▶ [STATED PROBLEM]
Rewrite the records with each "icon" swapped for "symbol" and every other word left untouched, omitting the pictures from your answer.

Saved data entries
==========
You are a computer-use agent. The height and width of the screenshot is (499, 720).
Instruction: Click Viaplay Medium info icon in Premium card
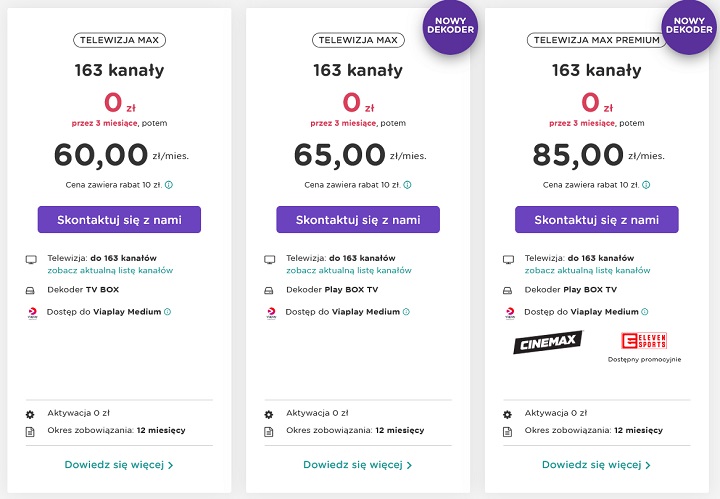point(645,312)
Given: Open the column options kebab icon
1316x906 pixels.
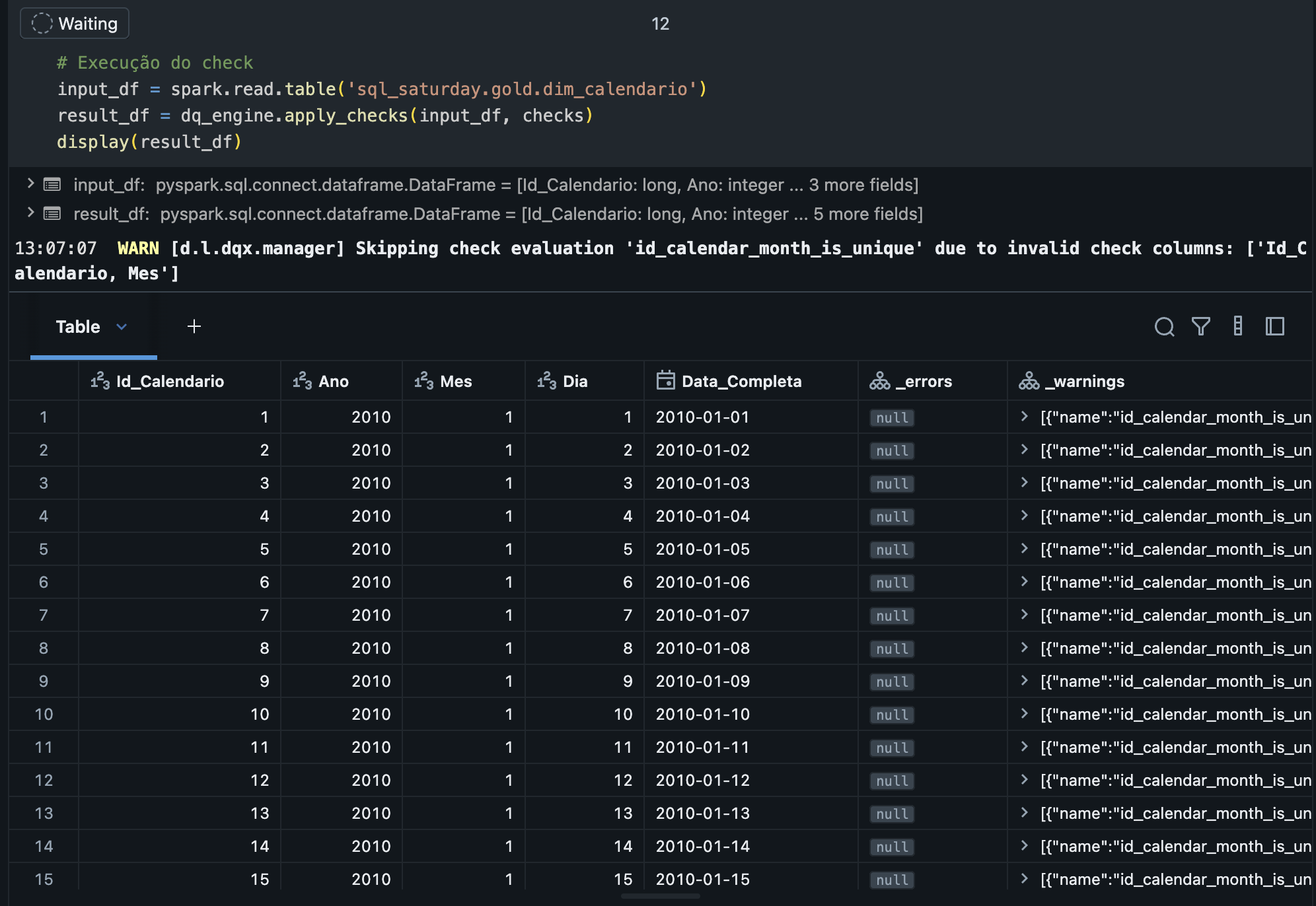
==========
▶ [ANSWER FOR THIS EXERCISE]
You are a computer-use agent. The height and width of the screenshot is (499, 720).
Instruction: Click Viaplay Medium info symbol in Premium card
point(645,312)
Given: Open the column options kebab symbol
1316x906 pixels.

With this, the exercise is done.